## begin Records shown

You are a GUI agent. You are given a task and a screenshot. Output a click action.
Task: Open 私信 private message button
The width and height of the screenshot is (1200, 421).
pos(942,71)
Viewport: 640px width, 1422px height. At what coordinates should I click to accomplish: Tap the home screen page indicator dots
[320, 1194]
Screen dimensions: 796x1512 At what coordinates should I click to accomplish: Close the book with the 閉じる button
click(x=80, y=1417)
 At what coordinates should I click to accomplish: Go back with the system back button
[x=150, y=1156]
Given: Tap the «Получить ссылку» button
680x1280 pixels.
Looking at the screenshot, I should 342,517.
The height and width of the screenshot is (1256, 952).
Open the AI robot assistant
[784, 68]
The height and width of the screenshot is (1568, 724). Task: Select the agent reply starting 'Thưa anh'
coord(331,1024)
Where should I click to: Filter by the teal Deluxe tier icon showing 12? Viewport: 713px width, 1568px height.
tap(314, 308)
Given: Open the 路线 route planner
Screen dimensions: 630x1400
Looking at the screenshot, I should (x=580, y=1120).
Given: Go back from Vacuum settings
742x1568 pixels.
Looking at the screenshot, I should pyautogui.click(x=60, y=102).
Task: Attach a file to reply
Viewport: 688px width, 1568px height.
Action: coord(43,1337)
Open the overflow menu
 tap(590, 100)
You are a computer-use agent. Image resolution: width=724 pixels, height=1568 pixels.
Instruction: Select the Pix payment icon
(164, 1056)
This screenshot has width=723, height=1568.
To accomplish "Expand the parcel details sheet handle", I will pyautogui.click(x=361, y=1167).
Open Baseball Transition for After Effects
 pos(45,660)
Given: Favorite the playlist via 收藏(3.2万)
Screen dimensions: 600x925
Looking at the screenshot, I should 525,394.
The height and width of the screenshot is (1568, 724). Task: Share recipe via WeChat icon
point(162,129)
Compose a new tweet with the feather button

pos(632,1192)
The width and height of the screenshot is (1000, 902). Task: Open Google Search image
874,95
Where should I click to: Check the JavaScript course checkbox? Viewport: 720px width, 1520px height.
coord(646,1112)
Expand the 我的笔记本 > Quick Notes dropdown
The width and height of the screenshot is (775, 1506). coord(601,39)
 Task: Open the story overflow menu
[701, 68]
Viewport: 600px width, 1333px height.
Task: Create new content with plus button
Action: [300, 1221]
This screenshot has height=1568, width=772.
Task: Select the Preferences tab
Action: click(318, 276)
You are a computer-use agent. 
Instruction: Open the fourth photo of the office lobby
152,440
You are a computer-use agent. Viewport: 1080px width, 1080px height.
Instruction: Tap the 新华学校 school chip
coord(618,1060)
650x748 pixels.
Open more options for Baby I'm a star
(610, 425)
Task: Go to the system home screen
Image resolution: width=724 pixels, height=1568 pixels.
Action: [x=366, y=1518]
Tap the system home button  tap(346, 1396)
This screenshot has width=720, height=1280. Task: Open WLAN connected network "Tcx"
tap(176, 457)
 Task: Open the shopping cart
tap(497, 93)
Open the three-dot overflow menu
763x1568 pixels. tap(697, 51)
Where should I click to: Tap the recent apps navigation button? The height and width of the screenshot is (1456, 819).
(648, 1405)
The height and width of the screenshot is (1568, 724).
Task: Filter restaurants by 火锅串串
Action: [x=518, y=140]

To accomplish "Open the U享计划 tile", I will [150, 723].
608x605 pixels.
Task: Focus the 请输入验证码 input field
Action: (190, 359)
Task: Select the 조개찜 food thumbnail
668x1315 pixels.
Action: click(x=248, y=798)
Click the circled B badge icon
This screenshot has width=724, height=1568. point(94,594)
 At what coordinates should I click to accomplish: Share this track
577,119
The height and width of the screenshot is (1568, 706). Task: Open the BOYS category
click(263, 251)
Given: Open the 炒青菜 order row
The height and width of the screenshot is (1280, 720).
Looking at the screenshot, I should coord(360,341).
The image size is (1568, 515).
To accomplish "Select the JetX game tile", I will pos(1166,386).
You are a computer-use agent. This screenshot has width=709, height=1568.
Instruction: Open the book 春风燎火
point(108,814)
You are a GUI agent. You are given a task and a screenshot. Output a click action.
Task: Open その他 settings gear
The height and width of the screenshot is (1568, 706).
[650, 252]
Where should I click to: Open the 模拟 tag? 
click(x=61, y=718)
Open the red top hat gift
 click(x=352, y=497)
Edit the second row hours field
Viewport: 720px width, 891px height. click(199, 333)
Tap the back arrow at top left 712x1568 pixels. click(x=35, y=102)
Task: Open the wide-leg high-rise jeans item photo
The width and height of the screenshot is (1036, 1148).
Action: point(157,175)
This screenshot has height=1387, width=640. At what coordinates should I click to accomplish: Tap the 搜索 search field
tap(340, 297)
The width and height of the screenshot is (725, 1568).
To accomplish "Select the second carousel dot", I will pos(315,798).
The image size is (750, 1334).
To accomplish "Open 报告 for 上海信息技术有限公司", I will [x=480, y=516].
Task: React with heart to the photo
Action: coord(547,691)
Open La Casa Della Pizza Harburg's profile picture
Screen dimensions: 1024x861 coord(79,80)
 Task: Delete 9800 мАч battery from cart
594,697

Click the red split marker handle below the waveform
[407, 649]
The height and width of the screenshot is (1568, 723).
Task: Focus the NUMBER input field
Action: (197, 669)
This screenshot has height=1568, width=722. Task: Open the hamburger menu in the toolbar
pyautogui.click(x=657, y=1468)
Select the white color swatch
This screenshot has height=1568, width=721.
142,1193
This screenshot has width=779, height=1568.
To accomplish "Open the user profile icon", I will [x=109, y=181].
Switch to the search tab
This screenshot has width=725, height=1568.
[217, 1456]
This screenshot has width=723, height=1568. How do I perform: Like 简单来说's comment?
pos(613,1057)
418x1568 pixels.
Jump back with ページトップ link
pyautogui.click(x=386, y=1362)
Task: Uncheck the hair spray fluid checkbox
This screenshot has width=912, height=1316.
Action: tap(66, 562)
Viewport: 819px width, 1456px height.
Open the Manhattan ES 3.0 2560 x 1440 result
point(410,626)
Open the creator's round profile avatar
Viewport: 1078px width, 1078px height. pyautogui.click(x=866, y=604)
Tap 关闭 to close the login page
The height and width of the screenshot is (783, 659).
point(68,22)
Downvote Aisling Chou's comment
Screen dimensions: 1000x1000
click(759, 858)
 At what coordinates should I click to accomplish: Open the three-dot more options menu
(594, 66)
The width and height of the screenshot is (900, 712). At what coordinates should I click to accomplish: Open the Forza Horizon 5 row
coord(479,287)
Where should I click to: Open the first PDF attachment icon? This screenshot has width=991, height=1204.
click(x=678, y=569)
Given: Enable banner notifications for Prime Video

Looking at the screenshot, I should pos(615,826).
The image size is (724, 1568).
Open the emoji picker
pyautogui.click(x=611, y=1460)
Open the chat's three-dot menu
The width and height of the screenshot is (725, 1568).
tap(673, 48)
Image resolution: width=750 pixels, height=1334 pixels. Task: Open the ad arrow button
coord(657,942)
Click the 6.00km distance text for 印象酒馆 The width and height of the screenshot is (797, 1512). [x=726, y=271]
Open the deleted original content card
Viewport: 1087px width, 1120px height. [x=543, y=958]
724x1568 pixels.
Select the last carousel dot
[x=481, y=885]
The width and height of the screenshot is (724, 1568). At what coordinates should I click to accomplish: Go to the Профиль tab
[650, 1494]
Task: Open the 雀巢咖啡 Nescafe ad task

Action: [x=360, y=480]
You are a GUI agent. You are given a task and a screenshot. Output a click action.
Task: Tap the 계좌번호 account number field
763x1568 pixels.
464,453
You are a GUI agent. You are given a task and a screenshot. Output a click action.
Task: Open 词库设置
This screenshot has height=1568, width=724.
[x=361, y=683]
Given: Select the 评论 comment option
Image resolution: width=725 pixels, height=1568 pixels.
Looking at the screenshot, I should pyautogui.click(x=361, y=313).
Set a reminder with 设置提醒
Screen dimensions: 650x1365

## end Records shown

**Problem statement**
Can you copy out the material word for word, starting at the line that contains "Open the deleted original content card" and ending at the line that contains "[650, 1494]", with both of those lines included?

**Solved problem**
Open the deleted original content card
Viewport: 1087px width, 1120px height. [x=543, y=958]
724x1568 pixels.
Select the last carousel dot
[x=481, y=885]
The width and height of the screenshot is (724, 1568). At what coordinates should I click to accomplish: Go to the Профиль tab
[650, 1494]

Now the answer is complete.